C++ code beating 74.95% submissions with O(n) time complexity and O(1) space complexity


  • 0
    H

    class Solution {

    public:

    int maxSubArray(vector<int>& nums) {
    
        int n = nums.size();
    
        int numPosSA = 0; // # of contiguous positive subarrays
    
        int numNegSA = 0; // # of contiguous negative subarrays
    
        int PosSum = 0; // summation of a subarray starting from a pos number
    
        int NegSum = 0; // summation of a contiguous negative subarray
    
        int MaxPos = 0; // the largest sum of subarray if there exists at least one positive number
    
        int MaxNeg = nums[0]; // the largest number in the array if there exists no positive number in the array
    
        for(int i = 0; i<n; i++)
    
        {
    
            if(MaxNeg<nums[i])
    
                MaxNeg = nums[i];
    
            if(nums[i]>0)
    
            {
    
                PosSum += nums[i];
    
                if(MaxPos<PosSum) //everytime there is a new positive number comming, update the sum
    
                    MaxPos = PosSum;
    
                // A new positive subarray begin if the following holds
    
                if(i==0)
    
                    numPosSA++;
    
                else{
    
                    if(nums[i-1]<=0){
    
                        numPosSA++;
    
                        NegSum = 0; //everytime a new positive subarray begins, reset the negative sum
    
                    }
    
                }
    
            }else{
    
                // A new negative subarray begin if the following holds
    
                if(i==0)

» STORED DATA:
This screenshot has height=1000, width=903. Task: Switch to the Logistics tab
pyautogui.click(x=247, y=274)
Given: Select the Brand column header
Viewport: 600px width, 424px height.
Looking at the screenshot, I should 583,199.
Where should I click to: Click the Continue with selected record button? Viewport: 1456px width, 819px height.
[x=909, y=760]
...
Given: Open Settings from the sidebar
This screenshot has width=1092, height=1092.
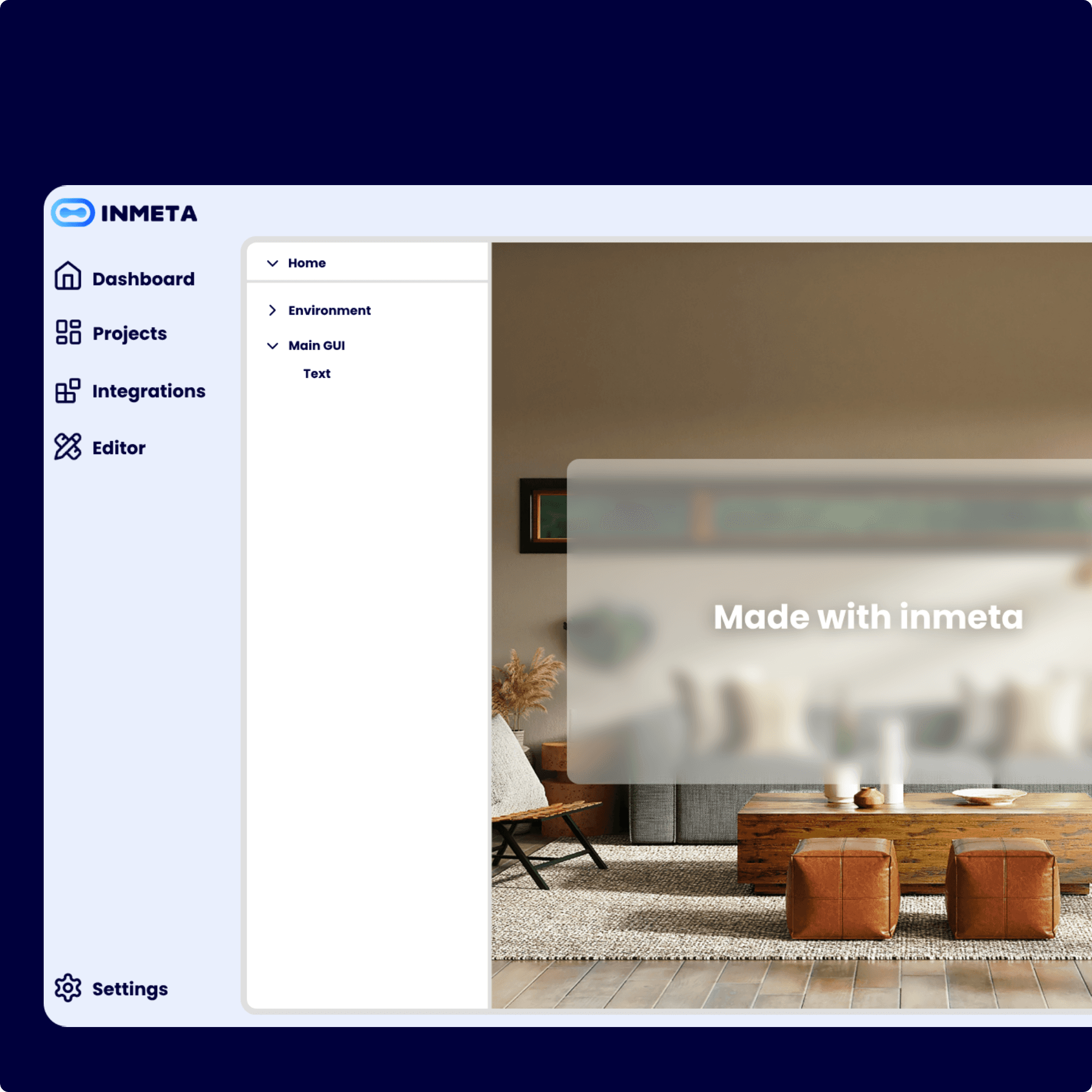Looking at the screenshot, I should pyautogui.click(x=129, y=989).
...
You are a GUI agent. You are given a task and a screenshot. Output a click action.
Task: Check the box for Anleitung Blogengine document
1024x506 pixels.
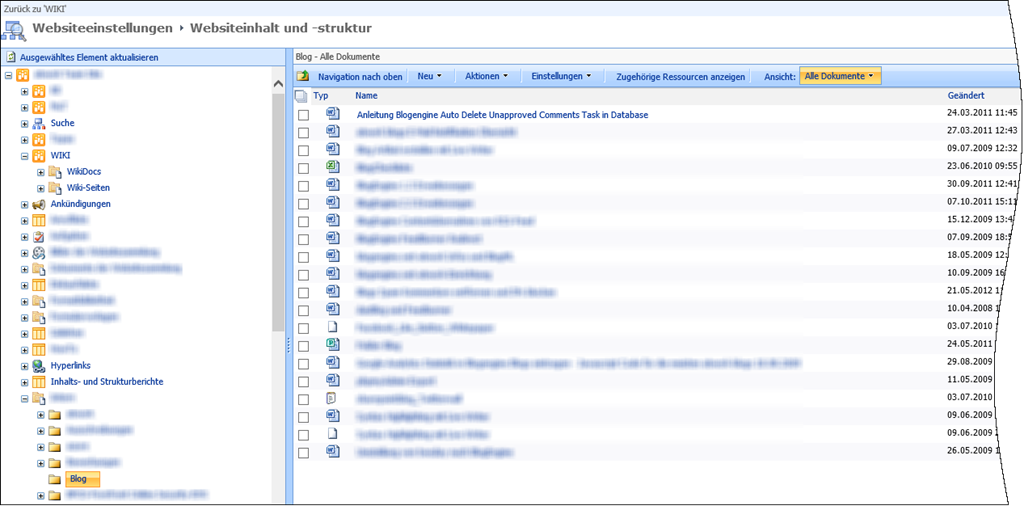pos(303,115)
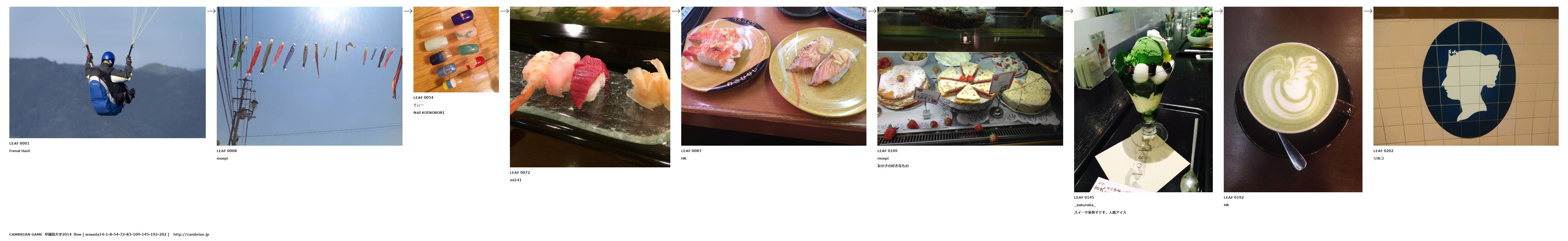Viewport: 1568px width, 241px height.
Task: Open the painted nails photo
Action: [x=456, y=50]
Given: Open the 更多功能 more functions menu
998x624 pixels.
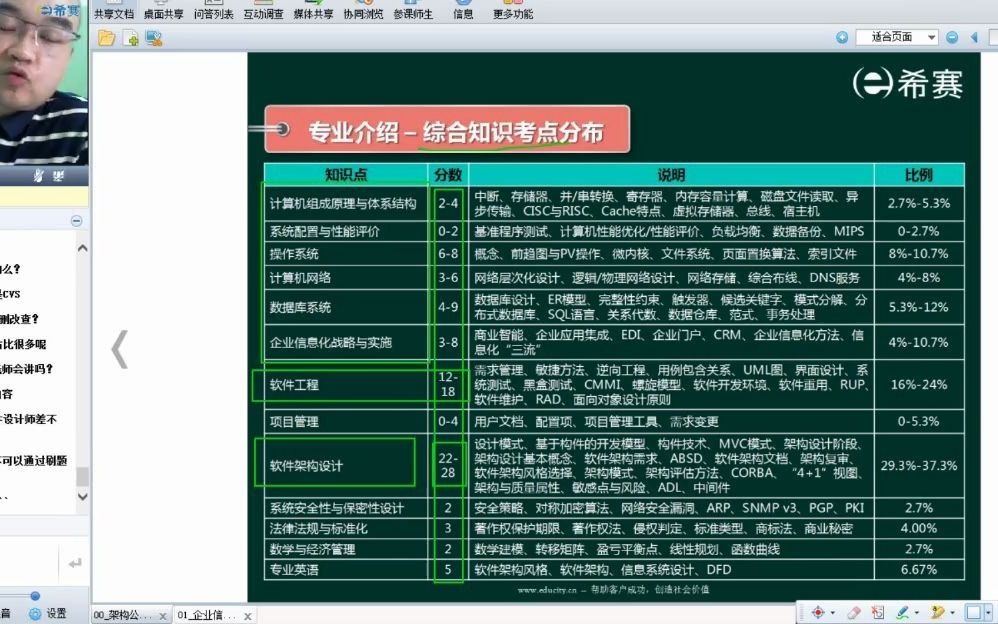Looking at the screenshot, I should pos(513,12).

» WHAT YOU WILL DO: Repeat the C++ maximum-subarray code character for character, from "int MaxPos = 0;" up to and including "if(nums[i]>0)".

» RESPONSE:
int MaxPos = 0; // the largest sum of subarray if there exists at least one positive number
    
        int MaxNeg = nums[0]; // the largest number in the array if there exists no positive number in the array
    
        for(int i = 0; i<n; i++)
    
        {
    
            if(MaxNeg<nums[i])
    
                MaxNeg = nums[i];
    
            if(nums[i]>0)